Router implementation considerations

If you perform a search for Go Frameworks, you will come across a variety of different solutions, all with slightly different routing implementations. Luckily, based on https://github.com/julienschmidt/go-http-routing-benchmark, we have a mechanism by which we can pit all of these routers against each other to see which performs the best and which performs the worst under certain situations.

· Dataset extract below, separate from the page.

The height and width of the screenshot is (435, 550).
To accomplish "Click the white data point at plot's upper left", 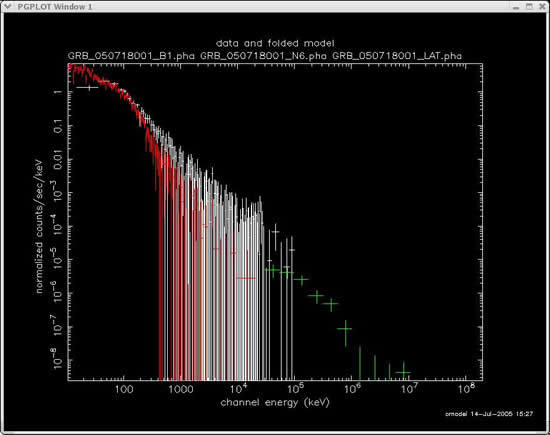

Using these benchmarks when I was initially investigating router capabilities, the benchmarks provided gave some excellent insight into the efficiencies of the various routers from 2015:

BenchmarkAce_GithubAll 93675 ns/op 167 allocs/op
BenchmarkBear_GithubAll 264194 ns/op 943 allocs/op
BenchmarkBeego_GithubAll 1109160 ns/op 2092 allocs/op
BenchmarkBone_GithubAll 2063973 ns/op 8119 allocs/op
BenchmarkDenco_GithubAll 83114 ns/op 167 allocs/op
BenchmarkEcho_GithubAll 38662 ns/op 0 allocs/op
BenchmarkGin_GithubAll 43467 ns/op 0 allocs/op
BenchmarkGocraftWeb_GithubAll 386829 ns/op 1889 allocs/op
BenchmarkGoji_GithubAll 561131 ns/op 334 allocs/op
BenchmarkGoJsonRest_GithubAll 490789 ns/op 2940 allocs/op
BenchmarkGoRestful_GithubAll 15569513 ns/op 7725 allocs/op
BenchmarkGorillaMux_GithubAll 7431130 ns/op 1791 allocs/op
BenchmarkHttpRouter_GithubAll 51192 ns/op 167 allocs/op
BenchmarkHttpTreeMux_GithubAll 138164 ns/op 334 allocs/op
BenchmarkKocha_GithubAll 139625 ns/op 843 allocs/op
BenchmarkMacaron_GithubAll 709932 ns/op 2315 allocs/op
BenchmarkMartini_GithubAll 10261331 ns/op 2686 allocs/op
BenchmarkPat_GithubAll 3989686 ns/op 32222 allocs/op
BenchmarkPossum_GithubAll 259165 ns/op 812 allocs/op
BenchmarkR2router_GithubAll 240345 ns/op 1182 allocs/op
BenchmarkRevel_GithubAll 1203336 ns/op 5918 allocs/op
BenchmarkRivet_GithubAll 247213 ns/op 1079 allocs/op
BenchmarkTango_GithubAll 379960 ns/op 2470 allocs/op
BenchmarkTigerTonic_GithubAll 931401 ns/op 6052 allocs/op
BenchmarkTraffic_GithubAll 7292170 ns/op 22390 allocs/op
BenchmarkVulcan_GithubAll 271682 ns/op 609 allocs/op
BenchmarkZeus_GithubAll 748827 ns/op 2648 allocs/op

It is pretty clear that in my initial testing of the various web application frameworks, the Gin and Echo frameworks were the best performers with large API definitions. Echo was able to resolve a route within its router implementation within 38,662 nanoseconds on average, which is incredibly fast. Moreover, Echo is able to offer a zero allocations per call abstraction. In order to achieve zero allocations per call, Echo reuses context in a context pool. We will discuss that in Chapter 4, Utilizing the Request Context and Data Bindings.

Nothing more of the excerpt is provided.